_What the task asks_. Return copies of the lines below that mention "Share".

_Given data_.

◆ ◆ ◆ ◆

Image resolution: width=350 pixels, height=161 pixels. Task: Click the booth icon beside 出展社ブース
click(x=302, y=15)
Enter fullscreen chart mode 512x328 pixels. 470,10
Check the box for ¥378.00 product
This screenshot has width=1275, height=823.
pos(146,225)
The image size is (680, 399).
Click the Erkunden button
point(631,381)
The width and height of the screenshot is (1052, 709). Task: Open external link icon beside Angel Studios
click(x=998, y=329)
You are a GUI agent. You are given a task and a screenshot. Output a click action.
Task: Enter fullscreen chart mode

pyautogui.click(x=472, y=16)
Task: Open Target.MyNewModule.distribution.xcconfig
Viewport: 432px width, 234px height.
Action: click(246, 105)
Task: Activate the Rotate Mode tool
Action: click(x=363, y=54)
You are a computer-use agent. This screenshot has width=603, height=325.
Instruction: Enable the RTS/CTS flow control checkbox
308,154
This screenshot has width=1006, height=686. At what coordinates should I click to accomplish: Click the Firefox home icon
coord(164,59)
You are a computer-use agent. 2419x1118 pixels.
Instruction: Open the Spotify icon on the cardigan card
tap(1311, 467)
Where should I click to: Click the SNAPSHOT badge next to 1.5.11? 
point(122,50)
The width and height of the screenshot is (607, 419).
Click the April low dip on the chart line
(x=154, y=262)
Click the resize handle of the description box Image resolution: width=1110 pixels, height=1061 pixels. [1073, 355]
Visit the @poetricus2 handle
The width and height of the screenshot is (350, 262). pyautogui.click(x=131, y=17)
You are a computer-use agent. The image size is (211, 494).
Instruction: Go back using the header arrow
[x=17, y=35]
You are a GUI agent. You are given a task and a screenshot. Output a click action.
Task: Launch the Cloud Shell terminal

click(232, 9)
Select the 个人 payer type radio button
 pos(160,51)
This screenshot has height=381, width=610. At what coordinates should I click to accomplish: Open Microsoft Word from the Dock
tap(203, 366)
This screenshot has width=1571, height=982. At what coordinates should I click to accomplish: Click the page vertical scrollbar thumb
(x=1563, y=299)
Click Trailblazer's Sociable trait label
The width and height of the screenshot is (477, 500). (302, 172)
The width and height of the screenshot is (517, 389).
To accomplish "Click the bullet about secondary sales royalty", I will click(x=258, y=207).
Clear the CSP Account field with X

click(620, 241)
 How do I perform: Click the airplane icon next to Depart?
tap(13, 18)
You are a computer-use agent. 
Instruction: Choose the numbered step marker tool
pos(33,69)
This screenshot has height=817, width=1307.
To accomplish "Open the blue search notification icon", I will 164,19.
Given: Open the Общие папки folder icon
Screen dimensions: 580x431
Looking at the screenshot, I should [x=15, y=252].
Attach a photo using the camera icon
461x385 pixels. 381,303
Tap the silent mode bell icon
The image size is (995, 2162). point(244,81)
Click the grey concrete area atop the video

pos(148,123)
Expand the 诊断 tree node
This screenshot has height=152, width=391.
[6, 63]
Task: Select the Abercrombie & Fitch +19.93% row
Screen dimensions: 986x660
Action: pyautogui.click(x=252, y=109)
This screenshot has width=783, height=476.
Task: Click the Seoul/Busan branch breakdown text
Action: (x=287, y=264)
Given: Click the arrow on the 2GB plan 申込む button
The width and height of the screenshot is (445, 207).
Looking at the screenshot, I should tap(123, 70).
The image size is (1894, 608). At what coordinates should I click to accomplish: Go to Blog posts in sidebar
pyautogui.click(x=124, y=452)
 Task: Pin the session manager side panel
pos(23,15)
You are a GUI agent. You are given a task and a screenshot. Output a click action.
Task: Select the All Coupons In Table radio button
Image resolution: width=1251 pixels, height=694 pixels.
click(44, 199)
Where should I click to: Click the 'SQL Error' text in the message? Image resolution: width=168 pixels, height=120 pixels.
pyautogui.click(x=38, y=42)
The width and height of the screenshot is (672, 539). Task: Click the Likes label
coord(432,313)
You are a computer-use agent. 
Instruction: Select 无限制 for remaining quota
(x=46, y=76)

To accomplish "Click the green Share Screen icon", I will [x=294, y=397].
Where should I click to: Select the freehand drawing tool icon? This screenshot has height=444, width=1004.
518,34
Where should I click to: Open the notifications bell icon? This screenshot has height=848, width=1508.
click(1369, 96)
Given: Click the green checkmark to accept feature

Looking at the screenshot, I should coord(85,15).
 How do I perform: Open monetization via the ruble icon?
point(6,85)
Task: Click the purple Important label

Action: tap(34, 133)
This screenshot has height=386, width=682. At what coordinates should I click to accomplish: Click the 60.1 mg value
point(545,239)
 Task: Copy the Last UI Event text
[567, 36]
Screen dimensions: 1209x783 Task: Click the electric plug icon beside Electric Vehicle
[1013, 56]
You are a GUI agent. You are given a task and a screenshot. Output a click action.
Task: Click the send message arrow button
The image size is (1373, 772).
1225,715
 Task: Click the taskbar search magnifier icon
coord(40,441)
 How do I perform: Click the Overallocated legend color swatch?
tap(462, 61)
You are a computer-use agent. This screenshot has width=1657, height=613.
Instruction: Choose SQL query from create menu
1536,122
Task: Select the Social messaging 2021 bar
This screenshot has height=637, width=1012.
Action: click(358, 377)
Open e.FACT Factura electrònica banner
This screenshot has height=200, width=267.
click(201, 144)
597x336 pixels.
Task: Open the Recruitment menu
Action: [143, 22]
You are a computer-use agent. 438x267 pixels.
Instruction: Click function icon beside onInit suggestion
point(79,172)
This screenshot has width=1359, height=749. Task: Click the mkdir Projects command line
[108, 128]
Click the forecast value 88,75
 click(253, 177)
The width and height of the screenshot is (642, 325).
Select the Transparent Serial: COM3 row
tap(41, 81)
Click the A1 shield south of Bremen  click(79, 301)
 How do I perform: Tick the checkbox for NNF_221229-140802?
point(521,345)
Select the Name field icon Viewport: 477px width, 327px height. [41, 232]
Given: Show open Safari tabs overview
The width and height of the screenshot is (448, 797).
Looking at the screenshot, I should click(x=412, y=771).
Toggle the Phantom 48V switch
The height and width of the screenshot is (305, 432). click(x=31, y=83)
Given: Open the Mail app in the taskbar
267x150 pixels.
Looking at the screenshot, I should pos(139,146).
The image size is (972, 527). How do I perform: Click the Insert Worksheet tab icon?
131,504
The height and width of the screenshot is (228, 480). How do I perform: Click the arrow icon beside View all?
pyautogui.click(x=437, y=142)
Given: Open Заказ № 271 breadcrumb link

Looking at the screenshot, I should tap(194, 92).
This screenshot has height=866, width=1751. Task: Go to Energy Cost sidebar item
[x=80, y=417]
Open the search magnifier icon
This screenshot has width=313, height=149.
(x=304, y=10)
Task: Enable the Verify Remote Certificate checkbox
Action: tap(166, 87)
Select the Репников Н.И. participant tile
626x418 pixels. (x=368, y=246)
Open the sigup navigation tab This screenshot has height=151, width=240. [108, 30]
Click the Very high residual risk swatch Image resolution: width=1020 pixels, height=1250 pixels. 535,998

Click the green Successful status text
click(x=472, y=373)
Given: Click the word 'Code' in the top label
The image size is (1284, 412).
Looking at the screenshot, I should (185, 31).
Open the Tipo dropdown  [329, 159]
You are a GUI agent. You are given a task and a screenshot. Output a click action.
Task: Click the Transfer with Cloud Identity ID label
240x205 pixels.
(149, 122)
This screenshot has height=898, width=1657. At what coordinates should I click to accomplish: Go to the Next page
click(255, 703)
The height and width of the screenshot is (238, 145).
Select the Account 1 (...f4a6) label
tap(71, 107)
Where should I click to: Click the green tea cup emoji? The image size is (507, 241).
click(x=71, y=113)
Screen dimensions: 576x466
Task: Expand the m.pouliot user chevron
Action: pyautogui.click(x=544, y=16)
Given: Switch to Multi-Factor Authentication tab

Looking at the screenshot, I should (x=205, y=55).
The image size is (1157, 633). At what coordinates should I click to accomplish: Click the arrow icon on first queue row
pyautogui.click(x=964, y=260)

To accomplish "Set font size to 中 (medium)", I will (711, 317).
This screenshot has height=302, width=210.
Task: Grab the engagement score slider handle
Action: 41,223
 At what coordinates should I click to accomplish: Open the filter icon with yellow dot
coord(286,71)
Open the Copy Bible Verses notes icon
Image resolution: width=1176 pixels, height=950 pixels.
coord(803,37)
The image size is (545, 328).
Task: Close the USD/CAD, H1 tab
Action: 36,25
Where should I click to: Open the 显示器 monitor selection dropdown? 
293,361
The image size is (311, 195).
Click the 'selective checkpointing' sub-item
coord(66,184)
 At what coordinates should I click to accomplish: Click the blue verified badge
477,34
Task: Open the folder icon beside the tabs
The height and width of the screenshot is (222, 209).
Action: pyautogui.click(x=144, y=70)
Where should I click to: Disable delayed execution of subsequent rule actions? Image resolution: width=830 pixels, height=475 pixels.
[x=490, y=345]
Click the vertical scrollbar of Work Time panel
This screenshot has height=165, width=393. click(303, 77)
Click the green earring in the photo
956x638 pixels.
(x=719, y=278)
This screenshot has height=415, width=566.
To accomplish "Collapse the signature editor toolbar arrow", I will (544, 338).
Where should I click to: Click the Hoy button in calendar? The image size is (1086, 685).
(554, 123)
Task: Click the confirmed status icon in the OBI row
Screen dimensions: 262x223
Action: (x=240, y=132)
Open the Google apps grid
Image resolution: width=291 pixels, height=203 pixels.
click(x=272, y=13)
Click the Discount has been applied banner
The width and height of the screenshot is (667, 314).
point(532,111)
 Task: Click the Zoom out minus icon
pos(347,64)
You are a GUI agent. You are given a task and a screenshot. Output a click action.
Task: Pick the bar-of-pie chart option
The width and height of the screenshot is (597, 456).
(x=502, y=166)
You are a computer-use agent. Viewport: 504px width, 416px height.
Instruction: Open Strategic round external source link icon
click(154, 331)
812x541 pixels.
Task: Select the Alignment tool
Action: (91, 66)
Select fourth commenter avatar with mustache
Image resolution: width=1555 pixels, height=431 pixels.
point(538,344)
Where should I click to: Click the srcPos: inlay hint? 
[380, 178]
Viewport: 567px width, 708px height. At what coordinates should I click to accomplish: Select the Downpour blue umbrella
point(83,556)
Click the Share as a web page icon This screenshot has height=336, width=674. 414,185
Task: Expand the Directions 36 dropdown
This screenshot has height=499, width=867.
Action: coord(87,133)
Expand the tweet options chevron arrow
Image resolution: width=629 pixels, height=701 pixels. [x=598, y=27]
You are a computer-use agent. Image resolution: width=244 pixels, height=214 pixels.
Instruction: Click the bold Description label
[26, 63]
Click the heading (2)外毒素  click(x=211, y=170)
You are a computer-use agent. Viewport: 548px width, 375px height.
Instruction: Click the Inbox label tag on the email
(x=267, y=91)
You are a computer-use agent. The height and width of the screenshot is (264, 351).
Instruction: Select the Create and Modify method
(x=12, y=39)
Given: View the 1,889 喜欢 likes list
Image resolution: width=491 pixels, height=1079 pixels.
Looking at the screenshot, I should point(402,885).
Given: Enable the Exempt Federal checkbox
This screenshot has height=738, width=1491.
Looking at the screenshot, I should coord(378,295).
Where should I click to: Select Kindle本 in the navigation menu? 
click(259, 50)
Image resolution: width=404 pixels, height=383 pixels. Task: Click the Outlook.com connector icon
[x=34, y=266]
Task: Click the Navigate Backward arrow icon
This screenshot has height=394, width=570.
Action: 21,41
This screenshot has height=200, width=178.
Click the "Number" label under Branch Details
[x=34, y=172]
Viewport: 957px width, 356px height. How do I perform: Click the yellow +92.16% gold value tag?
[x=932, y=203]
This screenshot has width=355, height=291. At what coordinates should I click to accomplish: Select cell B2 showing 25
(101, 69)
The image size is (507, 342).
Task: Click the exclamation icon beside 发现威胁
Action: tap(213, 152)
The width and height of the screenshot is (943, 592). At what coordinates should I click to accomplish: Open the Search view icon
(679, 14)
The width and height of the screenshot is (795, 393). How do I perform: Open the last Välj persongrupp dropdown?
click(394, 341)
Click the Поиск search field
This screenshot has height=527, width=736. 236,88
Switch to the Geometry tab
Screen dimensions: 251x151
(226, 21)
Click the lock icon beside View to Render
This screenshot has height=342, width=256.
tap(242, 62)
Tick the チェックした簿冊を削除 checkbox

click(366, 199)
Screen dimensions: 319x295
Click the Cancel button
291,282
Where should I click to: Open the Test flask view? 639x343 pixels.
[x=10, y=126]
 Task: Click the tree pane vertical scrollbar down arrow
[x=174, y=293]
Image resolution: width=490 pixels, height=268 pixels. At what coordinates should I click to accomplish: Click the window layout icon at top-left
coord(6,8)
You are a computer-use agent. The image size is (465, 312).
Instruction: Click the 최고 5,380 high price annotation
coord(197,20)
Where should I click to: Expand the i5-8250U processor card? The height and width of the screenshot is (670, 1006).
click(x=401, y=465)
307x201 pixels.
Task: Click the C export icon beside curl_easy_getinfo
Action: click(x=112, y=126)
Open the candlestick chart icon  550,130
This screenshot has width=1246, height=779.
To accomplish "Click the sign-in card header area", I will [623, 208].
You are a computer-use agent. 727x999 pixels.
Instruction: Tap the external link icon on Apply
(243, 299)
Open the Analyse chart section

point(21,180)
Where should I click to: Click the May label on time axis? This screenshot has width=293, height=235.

◆ ◆ ◆ ◆

_Solution for this exercise_.
To accomplish "Click the green Share Screen icon", I will [x=294, y=397].
Click the Share as a web page icon This screenshot has height=336, width=674. 414,185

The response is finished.